TASK DETAILS: In the records below, find each line containing the word "text" and copy it.

[Collected data]
= = = =
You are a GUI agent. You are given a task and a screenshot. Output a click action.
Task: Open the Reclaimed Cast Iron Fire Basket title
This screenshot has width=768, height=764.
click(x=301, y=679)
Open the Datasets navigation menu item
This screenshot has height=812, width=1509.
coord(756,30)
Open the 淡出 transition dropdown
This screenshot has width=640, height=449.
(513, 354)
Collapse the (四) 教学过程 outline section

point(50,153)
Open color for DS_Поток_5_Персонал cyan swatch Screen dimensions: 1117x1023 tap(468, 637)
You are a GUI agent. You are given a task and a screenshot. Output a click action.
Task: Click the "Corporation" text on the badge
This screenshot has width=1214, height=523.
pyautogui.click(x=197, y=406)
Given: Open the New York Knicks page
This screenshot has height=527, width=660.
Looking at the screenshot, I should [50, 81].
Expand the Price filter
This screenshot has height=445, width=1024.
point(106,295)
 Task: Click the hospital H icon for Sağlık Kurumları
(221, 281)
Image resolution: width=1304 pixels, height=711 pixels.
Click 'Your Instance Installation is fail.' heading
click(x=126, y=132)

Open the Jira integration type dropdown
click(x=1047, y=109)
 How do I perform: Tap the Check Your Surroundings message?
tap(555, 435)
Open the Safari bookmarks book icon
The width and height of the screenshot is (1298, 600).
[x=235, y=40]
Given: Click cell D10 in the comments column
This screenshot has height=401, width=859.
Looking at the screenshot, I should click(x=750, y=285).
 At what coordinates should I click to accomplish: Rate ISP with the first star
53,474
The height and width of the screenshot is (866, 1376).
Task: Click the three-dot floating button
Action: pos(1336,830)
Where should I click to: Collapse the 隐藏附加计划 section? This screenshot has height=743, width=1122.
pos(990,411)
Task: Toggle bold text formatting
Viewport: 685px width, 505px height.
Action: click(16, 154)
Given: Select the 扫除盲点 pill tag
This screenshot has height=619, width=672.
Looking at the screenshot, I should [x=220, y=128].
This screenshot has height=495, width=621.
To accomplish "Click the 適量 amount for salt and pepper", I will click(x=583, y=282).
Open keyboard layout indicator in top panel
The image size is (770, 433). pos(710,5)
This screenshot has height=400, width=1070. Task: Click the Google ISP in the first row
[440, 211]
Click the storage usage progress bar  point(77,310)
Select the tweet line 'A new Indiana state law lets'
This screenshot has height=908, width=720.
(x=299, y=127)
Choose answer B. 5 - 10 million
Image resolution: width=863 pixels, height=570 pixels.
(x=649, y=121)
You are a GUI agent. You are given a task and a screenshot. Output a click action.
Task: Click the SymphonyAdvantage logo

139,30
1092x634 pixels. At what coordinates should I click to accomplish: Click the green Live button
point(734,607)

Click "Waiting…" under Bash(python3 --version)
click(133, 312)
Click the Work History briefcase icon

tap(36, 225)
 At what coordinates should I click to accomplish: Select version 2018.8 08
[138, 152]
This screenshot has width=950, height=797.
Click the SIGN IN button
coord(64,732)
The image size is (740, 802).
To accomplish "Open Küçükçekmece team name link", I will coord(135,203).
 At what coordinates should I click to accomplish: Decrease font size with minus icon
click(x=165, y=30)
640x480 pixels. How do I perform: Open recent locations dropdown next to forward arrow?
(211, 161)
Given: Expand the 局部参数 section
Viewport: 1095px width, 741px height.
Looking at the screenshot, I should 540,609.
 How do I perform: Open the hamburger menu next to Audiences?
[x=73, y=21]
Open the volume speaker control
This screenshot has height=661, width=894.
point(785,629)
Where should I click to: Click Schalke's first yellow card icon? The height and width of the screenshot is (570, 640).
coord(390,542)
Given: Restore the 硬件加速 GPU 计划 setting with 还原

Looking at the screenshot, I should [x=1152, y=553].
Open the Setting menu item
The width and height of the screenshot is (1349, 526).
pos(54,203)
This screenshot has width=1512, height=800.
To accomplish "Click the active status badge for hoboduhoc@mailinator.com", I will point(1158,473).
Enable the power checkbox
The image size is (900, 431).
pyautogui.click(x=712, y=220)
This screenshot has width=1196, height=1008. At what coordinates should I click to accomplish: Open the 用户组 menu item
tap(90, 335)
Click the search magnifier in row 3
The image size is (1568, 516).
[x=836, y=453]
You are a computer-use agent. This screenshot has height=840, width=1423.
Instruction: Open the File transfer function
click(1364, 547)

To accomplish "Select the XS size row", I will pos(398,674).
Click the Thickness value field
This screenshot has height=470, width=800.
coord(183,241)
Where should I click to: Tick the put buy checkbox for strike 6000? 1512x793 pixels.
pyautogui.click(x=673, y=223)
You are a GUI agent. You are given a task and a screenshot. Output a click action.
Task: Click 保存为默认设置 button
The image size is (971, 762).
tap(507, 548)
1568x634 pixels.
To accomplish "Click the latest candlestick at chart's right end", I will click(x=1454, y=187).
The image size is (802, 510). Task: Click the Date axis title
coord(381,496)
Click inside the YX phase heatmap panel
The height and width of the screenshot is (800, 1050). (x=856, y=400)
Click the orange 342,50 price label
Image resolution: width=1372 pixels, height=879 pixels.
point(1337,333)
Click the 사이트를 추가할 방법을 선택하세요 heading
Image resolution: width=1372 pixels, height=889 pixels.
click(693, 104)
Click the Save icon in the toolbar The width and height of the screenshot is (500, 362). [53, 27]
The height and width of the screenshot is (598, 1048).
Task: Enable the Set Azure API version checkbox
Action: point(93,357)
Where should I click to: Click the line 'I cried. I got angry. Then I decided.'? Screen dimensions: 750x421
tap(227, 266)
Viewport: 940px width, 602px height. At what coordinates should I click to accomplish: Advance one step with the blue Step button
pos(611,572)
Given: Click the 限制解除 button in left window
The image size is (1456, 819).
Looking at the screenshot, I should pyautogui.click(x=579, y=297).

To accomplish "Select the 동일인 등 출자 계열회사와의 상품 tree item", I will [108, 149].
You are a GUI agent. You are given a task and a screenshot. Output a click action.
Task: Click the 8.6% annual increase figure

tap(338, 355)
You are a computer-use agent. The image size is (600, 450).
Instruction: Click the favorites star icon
= = = =
RESULT BELOW:
Task: Click the "Corporation" text on the badge
Task: Toggle bold text formatting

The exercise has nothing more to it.